The main downside to living in Buenos Aires is the heightened risk of petty theft compared to some safer parts of the world. We’re not saying B.A. is unsafe – just use a little more common sense than normal. The economic volatility has put some people in desperate situations.
Bansko, Bulgaria – Nomads’ little (not so secret) secret
Most nomads who find themselves in Europe will at some point make their way over to the Balkan region. Many of the countries in this part of Europe are still not part of the open-borders Schengen region. Due to length of stay restrictions for the majority of Europe, finding non-Schengen countries is key for non-European Union nomads to extend their stay on the continent.
Bulgaria is part of the EU but has yet to be approved to join the Schengen zone. This, among other qualities, makes it a very popular destination for nomads. It’s also one of the most affordable EU countries to live in and has very fast internet connectivity. There are many locations within Bulgaria that are popular with nomads including the capital Sofia and historic Plovdiv.

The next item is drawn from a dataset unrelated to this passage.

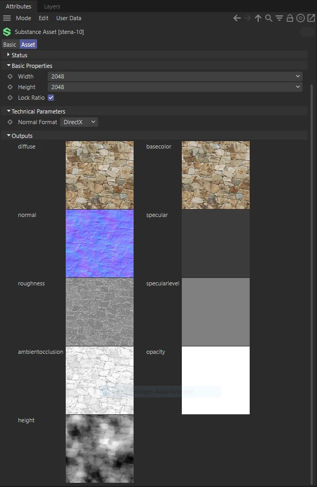Select the Basic tab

What is it then about the little mountain town of Bansko that makes it so popular?
By far the smallest town on this list with a permanent population of only 13,000, Bansko is a tourist haven. Its primary attraction is skiing. It boasts excellent ski slopes that rival those of France and Switzerland at only a fraction of the price.
Whether or not you love skiing, the abundance of winter tourism means a glut of hotels and resorts that are left nearly vacant in the summer. Good news for nomads who love great off-season deals and fresh mountain air! The Bansko tourist infrastructure is convenient even in the summer. There are more restaurant choices and conveniences than would normally be available in a town of this size.
Every year more and more digital nomads make an annual trip to this quaint and walkable town to enjoy the great weather and low cost of living. In fact, so many people flock to Bansko that in 2020 organizers planned a massive Nomad Fest! We certainly cannot wait to make the pilgrimage to Bansko as soon as possible.
One drawback to living in Bansko is – you guessed it – its size. Big city people might find themselves bored with the small number of people. And if you’re looking for an authentic cultural experience, well, Bansko probably isn’t your best bet.